◆ Exercise description ◆
Format the stretch of entries from the line containing "404x254 pixels. Task: Switch" through the last entry as a numbered list, leaving out blank lines.

_ _ _

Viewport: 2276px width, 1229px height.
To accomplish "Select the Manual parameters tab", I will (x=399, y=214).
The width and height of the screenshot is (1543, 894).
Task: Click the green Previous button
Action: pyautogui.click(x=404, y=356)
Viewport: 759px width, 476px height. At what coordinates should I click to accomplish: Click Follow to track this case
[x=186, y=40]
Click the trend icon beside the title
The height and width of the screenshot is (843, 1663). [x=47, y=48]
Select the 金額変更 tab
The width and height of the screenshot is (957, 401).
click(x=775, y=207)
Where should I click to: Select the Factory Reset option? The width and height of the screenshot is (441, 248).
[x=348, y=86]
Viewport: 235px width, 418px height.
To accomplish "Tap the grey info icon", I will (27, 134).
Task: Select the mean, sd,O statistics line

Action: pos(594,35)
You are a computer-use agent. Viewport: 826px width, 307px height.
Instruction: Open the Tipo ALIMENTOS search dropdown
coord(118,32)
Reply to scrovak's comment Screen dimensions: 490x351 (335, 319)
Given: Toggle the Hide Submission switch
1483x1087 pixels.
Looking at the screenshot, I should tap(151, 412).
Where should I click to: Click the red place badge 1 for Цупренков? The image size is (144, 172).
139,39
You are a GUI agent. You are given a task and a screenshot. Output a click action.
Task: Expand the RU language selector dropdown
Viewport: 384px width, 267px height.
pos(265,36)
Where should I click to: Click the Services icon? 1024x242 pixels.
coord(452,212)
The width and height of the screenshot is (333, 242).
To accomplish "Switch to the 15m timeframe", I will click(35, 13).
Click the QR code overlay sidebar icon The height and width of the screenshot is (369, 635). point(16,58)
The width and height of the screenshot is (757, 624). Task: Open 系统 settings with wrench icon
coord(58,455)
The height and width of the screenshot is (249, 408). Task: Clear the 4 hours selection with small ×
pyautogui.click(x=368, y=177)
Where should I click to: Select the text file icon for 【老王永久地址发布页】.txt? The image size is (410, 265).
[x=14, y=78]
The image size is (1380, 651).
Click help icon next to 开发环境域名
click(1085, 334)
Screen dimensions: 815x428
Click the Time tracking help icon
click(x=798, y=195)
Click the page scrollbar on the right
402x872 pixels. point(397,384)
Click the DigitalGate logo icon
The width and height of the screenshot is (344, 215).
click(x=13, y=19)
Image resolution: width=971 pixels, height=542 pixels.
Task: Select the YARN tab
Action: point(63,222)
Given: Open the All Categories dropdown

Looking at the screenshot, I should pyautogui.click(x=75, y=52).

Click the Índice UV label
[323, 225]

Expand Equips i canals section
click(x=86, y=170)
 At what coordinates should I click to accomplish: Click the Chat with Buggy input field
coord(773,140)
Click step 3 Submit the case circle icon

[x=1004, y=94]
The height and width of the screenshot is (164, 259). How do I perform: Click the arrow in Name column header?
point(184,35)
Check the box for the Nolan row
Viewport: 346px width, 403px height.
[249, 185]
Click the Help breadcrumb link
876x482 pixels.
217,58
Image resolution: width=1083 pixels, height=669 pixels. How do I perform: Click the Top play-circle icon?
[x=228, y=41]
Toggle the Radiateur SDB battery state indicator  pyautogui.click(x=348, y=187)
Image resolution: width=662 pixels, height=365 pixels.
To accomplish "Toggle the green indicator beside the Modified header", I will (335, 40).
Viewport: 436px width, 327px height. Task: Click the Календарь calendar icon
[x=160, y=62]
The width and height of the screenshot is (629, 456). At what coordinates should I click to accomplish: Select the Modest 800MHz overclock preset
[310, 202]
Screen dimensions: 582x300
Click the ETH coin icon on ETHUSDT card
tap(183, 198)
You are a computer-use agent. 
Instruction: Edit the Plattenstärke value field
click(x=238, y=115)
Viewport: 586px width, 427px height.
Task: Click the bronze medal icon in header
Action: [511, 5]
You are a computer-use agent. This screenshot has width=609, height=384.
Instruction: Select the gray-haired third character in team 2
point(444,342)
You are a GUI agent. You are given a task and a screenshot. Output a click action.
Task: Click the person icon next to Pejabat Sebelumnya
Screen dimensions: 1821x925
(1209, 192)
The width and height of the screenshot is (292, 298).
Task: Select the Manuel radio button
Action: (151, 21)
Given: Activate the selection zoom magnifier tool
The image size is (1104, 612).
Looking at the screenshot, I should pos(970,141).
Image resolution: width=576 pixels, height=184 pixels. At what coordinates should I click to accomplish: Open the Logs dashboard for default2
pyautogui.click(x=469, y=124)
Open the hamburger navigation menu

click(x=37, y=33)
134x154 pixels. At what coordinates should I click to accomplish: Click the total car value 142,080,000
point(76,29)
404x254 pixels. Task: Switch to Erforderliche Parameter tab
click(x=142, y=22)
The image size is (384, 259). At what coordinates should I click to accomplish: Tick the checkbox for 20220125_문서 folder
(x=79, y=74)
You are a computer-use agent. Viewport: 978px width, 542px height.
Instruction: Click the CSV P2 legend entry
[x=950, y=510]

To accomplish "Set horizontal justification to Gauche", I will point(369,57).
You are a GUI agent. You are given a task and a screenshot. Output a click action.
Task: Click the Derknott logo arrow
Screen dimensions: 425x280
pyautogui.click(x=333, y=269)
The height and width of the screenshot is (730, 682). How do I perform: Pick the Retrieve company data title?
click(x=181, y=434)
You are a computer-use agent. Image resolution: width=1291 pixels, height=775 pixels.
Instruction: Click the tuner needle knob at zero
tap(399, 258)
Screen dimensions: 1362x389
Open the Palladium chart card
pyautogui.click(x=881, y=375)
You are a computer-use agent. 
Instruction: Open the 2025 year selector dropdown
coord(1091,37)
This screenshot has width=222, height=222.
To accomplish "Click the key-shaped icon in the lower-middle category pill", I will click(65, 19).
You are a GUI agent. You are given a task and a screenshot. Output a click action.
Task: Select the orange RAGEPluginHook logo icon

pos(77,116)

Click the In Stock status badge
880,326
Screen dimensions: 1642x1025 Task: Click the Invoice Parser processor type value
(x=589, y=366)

_ _ _

◆ Solution to this exercise ◆
1. 404x254 pixels. Task: Switch to Erforderliche Parameter tab
2. click(x=142, y=22)
3. The image size is (384, 259). At what coordinates should I click to accomplish: Tick the checkbox for 20220125_문서 folder
4. (x=79, y=74)
5. You are a computer-use agent. Viewport: 978px width, 542px height.
6. Instruction: Click the CSV P2 legend entry
7. [x=950, y=510]
8. To accomplish "Set horizontal justification to Gauche", I will point(369,57).
9. You are a GUI agent. You are given a task and a screenshot. Output a click action.
10. Task: Click the Derknott logo arrow
11. Screen dimensions: 425x280
12. pyautogui.click(x=333, y=269)
13. The height and width of the screenshot is (730, 682). How do I perform: Pick the Retrieve company data title?
14. click(x=181, y=434)
15. You are a computer-use agent. Image resolution: width=1291 pixels, height=775 pixels.
16. Instruction: Click the tuner needle knob at zero
17. tap(399, 258)
18. Screen dimensions: 1362x389
19. Open the Palladium chart card
20. pyautogui.click(x=881, y=375)
21. You are a computer-use agent. 
22. Instruction: Open the 2025 year selector dropdown
23. coord(1091,37)
24. This screenshot has width=222, height=222.
25. To accomplish "Click the key-shaped icon in the lower-middle category pill", I will click(65, 19).
26. You are a GUI agent. You are given a task and a screenshot. Output a click action.
27. Task: Select the orange RAGEPluginHook logo icon
28. pos(77,116)
29. Click the In Stock status badge
30. 880,326
31. Screen dimensions: 1642x1025 Task: Click the Invoice Parser processor type value
32. (x=589, y=366)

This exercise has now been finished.